The amended complaint is almost twice the length of the original, but the additions are almost entirely conclusory, formulaic recitations devoid of additional facts to support plaintiff's claims.
In her statement of claim, pl.'s first am. compl. at 1, plaintiff says that her claims are based on the officers' unreasonable and unnecessary actions, including the unlawful stopping and detaining of plaintiff, unnecessary use of force, unlawful arrest, unlawful search of plaintiff and her vehicle, and false imprisonment. Her claims arise out of her arrest on August 27, 2013, by Officer Oliver, who alleged falsely (plaintiff claims) that plaintiff did not live at the address listed on her driver's license.
II.
Grounds of the Motions
Defendants urge that plaintiff has failed to plead sufficient facts to state a claim against any of them that rises above a speculative level. Further, they urge that plaintiff made an irrevocable election to sue the City for the actions of the officers and that she cannot now allege claims against the officers individually.
III.
Standard of Review
Rule 8(a)(2) of the Federal Rules of Civil Procedure provides, in a general way, the applicable standard of pleading. It requires that a complaint contain "a short and plain statement of the claim showing that the pleader is entitled to relief," Fed. R. Civ. P. 8(a)(2), "in order to give the defendant fair notice of what the claim is and the grounds upon which it rests," Bell Atl. Corp. v. Twombly, 550 U.S. 544, 555 (2007) (internal quotation marks and ellipsis omitted). Although a complaint need not contain detailed factual allegations, the "showing" contemplated by Rule 8 requires the plaintiff to do more than simply allege legal conclusions or recite the elements of a cause of action. Twombly, 550 U.S. at 555 & n.3. Thus, while a court must accept all of the factual allegations in the complaint as true, it need not credit bare legal conclusions that are unsupported by any factual underpinnings. See Ashcroft v. Iqbal, 556 U.S. 662, 679 (2009) ("While legal conclusions can provide the framework of a complaint, they must be supported by factual allegations.").

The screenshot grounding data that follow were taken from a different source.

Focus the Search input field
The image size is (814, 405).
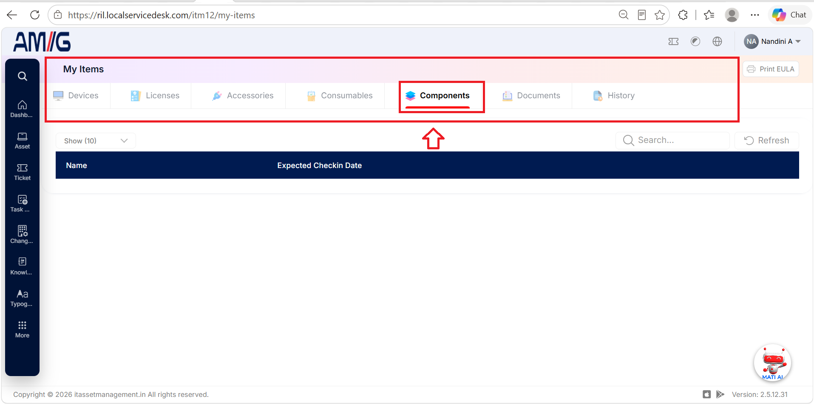coord(672,140)
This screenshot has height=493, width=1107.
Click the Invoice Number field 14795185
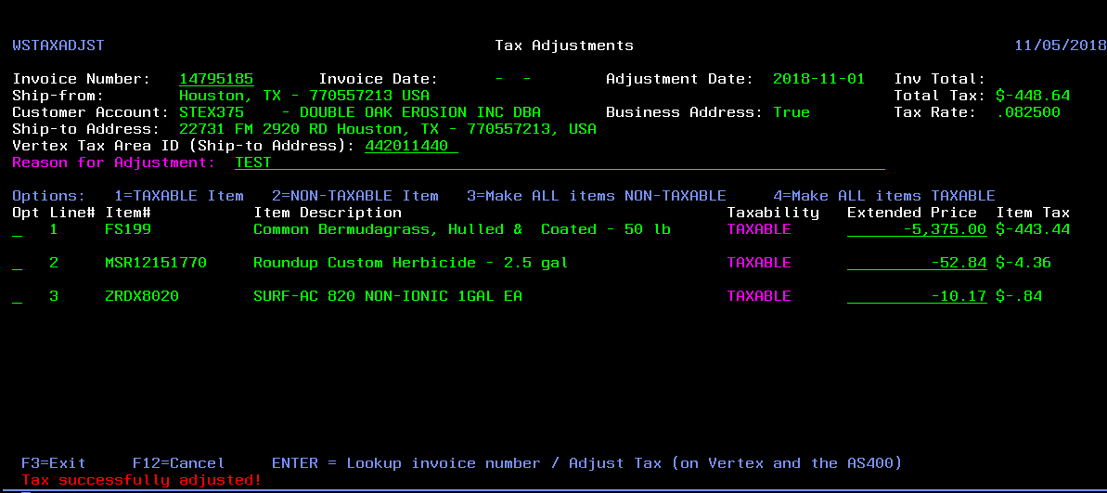(216, 79)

Moreover, to survive a motion to dismiss for failure to state a claim under Rule 12(b)(6), the facts pleaded must allow the court to infer that the plaintiff's right to relief is plausible. Iqbal, 556 U.S. at 678. To allege a plausible right to relief, the facts pleaded must suggest liability; allegations that are merely consistent with unlawful conduct are insufficient. Id. In other words, where the facts pleaded do no more than permit the court to infer the possibility of misconduct, the complaint has not shown that the pleader is entitled to relief. Id. at 679. "Determining whether a complaint states a plausible claim for relief . . . [is] a context-specific task that requires the reviewing court to draw on its judicial experience and common sense." Id.
IV.
Analysis
A. The federal law claims
In her original complaint, plaintiff clearly sued the officers in their official capacities. Pl.'s compl. at 2, ¶ 5. Official capacity suits "generally represent only another way of pleading an action against an entity of which an officer is an agent." Kentucky v. Graham, 473 U.S. 159, 165 (1985)(citation omitted). Thus, to the extent plaintiff still asserts official capacity claims, these claims are against the employer of the officers, which plaintiff alleges is the Haltom City Police Department. However, the Haltom City Police Department is not an entity capable of being sued. Darby v. Pasadena Police Dep't, 939 F.2d 311, 313 (5th Cir. 1991). The proper defendant is the City. Rogers v. Nueces County Jail, No. C-07-410, 2007 WL 4367814, *4 (S.D. Tex. Dec. 13, 2007).
The effect of her having done so with regard to the state law claims is discussed infra.
It appears that plaintiff is no longer claiming that the Haltom City Police Department is a separate defendant, now alleging that it is "the law enforcement arm of the municipality" of Haltom City. Pl.'s am. compl. at 2, ¶7.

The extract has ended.